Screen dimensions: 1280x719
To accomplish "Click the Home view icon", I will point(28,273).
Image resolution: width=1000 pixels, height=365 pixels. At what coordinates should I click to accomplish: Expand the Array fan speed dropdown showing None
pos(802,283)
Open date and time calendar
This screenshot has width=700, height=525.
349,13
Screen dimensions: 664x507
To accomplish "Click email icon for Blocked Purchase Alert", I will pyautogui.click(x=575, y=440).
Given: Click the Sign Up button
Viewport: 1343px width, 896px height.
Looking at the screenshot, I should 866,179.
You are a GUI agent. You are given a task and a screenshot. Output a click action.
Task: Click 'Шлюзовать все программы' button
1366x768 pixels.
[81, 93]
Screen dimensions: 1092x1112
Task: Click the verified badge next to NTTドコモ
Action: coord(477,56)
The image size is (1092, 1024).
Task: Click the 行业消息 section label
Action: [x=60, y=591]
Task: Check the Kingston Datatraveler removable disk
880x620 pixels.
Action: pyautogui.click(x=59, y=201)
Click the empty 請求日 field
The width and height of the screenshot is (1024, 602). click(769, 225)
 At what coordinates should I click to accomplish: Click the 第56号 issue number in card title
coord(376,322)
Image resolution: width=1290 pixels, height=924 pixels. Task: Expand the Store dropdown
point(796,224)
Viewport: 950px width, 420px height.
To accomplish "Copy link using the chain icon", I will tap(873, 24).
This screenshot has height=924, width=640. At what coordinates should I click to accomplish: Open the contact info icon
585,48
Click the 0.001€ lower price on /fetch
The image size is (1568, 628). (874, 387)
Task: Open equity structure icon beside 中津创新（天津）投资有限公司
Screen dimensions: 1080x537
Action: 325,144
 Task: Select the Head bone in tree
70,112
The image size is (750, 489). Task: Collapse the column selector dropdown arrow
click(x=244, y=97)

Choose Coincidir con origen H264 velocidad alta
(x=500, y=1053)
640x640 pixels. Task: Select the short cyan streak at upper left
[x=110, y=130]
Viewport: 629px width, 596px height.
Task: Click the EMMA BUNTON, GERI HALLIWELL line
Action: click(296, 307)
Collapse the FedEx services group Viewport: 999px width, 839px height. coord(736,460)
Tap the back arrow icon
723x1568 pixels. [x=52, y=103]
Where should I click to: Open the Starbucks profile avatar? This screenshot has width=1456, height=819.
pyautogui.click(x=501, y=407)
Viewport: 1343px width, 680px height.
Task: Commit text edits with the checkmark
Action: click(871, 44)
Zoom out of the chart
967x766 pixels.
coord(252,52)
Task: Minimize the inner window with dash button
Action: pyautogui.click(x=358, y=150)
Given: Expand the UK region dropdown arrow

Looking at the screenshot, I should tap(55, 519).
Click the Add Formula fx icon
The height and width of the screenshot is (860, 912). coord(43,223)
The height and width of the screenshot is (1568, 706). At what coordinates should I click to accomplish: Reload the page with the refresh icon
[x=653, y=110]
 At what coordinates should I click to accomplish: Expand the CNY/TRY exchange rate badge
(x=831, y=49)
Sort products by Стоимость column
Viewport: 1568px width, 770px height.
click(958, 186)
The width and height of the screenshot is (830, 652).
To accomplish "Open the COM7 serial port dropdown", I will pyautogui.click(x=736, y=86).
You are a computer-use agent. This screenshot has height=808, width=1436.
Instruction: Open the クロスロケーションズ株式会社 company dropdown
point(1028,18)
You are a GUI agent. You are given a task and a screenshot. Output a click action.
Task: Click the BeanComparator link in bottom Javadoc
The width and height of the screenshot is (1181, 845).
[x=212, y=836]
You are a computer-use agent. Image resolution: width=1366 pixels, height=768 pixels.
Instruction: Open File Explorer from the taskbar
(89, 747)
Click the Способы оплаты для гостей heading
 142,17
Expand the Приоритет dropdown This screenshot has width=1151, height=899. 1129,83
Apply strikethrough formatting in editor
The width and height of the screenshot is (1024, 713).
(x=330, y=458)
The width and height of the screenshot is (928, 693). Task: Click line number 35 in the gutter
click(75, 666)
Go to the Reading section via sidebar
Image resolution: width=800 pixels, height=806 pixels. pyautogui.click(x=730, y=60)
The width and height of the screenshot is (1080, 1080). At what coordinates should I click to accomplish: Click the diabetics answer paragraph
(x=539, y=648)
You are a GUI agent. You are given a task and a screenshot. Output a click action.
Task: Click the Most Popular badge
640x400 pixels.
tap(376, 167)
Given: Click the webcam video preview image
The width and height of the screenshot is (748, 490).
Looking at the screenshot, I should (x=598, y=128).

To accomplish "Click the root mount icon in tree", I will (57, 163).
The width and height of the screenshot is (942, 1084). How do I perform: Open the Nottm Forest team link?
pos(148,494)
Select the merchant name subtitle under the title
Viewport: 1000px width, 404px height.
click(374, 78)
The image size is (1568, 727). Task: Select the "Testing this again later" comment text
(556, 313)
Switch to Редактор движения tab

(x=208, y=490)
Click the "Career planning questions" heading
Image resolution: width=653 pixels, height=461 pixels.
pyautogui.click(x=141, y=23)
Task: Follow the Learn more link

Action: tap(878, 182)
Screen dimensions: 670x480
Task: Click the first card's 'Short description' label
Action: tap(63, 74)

# Assigned task:
Copy out each line of the data that holds the string "will".

# Result:
To accomplish "Click the Home view icon", I will point(28,273).
To accomplish "Click email icon for Blocked Purchase Alert", I will pyautogui.click(x=575, y=440).
To accomplish "Copy link using the chain icon", I will tap(873, 24).
To accomplish "Open the COM7 serial port dropdown", I will pyautogui.click(x=736, y=86).
To accomplish "Click the root mount icon in tree", I will (57, 163).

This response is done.